In Alaska, an entity known as the Intercontinental Railway is still trying to generate enthusiasm for one of the most ambitious projects in the world.

Retired mining engineer George Koumal, lawyer Joe Henri and railroad consultant Scott Spencer said it could be the most important thing on the horizon for Alaska.

“At this point in the 21st century, Alaska is poised to be transformed over its next 60 years by an innovative transportation project — the InterContinental Railway. The project would build more than 5,000 miles of new railroad to connect North America with Russia and Asia via Alaska and a 60-mile tunnel under the Bering Strait,” they wrote in a January newspaper column.

“Although the InterContinental Railway will cost more than $100 billion to construct, private international construction consortiums are expected to maximize the use of private financing to reduce the need for direct government financing. The ICR price tag is also a bargain, because the Bering Strait rail tunnel and infrastructure assets will have a useful life of between 100 years and 200 years, creating economic growth and activity for generations to come in Alaska.”

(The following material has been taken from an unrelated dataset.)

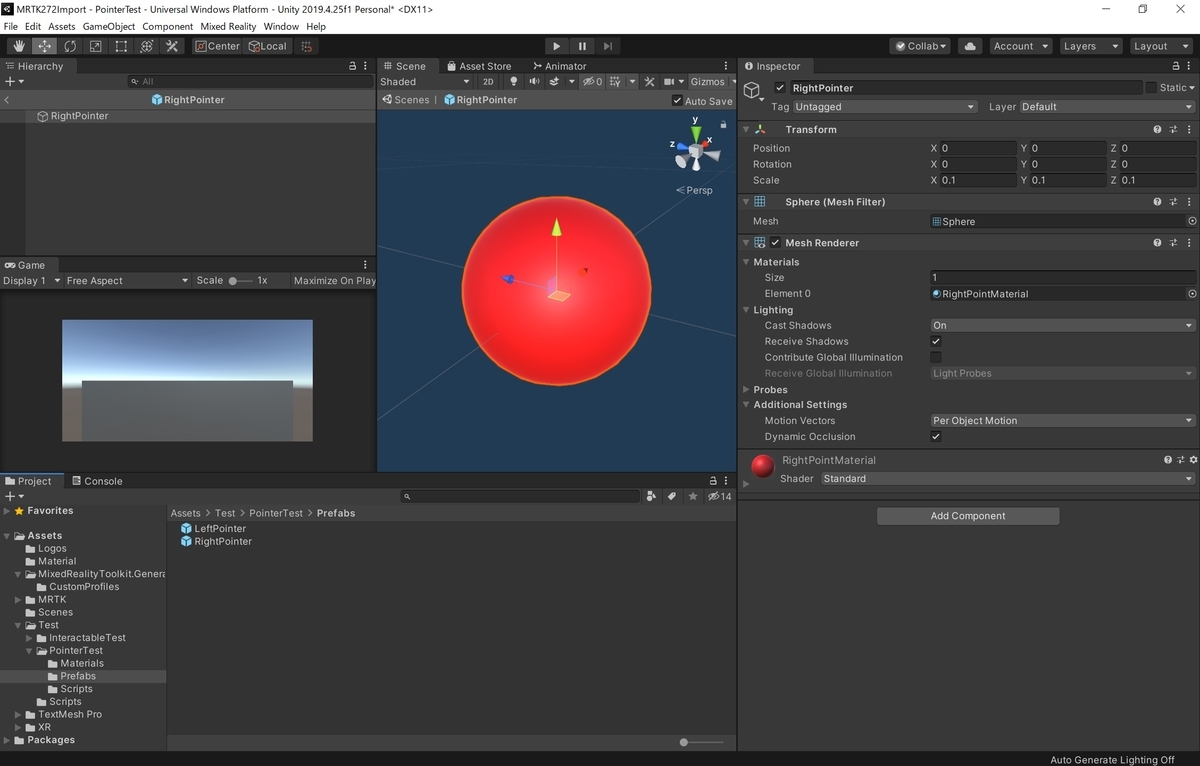
Task: Disable the Receive Shadows checkbox
Action: click(x=936, y=341)
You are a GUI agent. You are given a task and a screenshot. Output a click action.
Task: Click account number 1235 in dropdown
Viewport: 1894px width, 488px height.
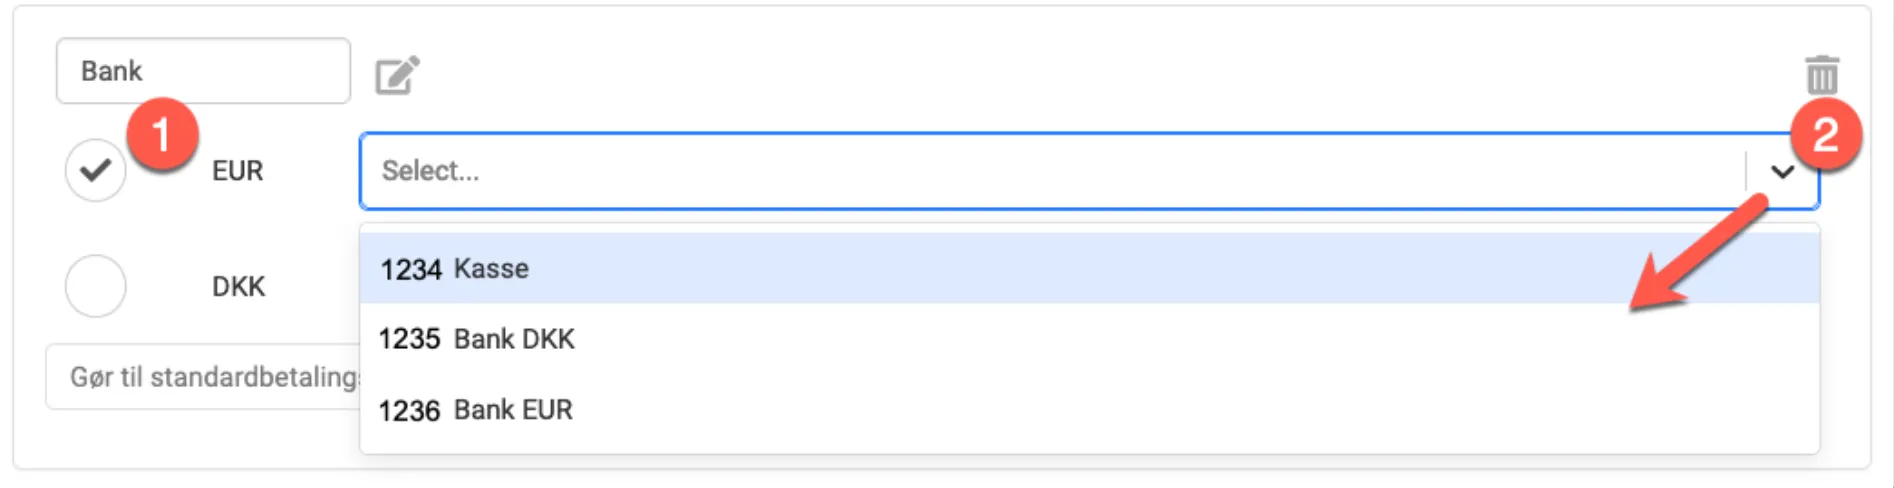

What they share with everyone who has ever talked up a Bering Strait bridge or tunnel since the Gilpin “Cosmopolitan Railway” is a penchant to describe the concept in lofty terms.

“The ICR will also transform the future of global commerce and international relations by building a remarkable transportation asset for the peace, progress and prosperity of all nations involved,” the three wrote.

As always, there are enormous political and economic obstacles to a worldwide railroad plan.

Internal U.S, and Russian politics would create formidable obstacles, but China would probably see merit in an expansion of the “Polar Silk Road” to include a continental crossing.

In 2014, a state-run newspaper in Beijing mentioned that officials had been in discussions with Russia for a rail line that would connect China, Russia, the United States and Canada, including a 200-kilometer tunnel to Alaska.

In 2015, the head of the Russian Academy of Science, picked up on the idea of a development plan that would allow Russia to conquer the obstacles of the past.

‘The idea is that basing on the new technology of high-speed rail transport we can build a new railway near the Trans-Siberian Railway with the opportunity to go to Chukotka and Bering Strait and then to the American continent,” Vladimir Fortov told the Siberian Times.

But so far, it remains an idea whose time has not come — the ultimate bridge to nowhere.

Columnist Dermot Cole lives in Fairbanks.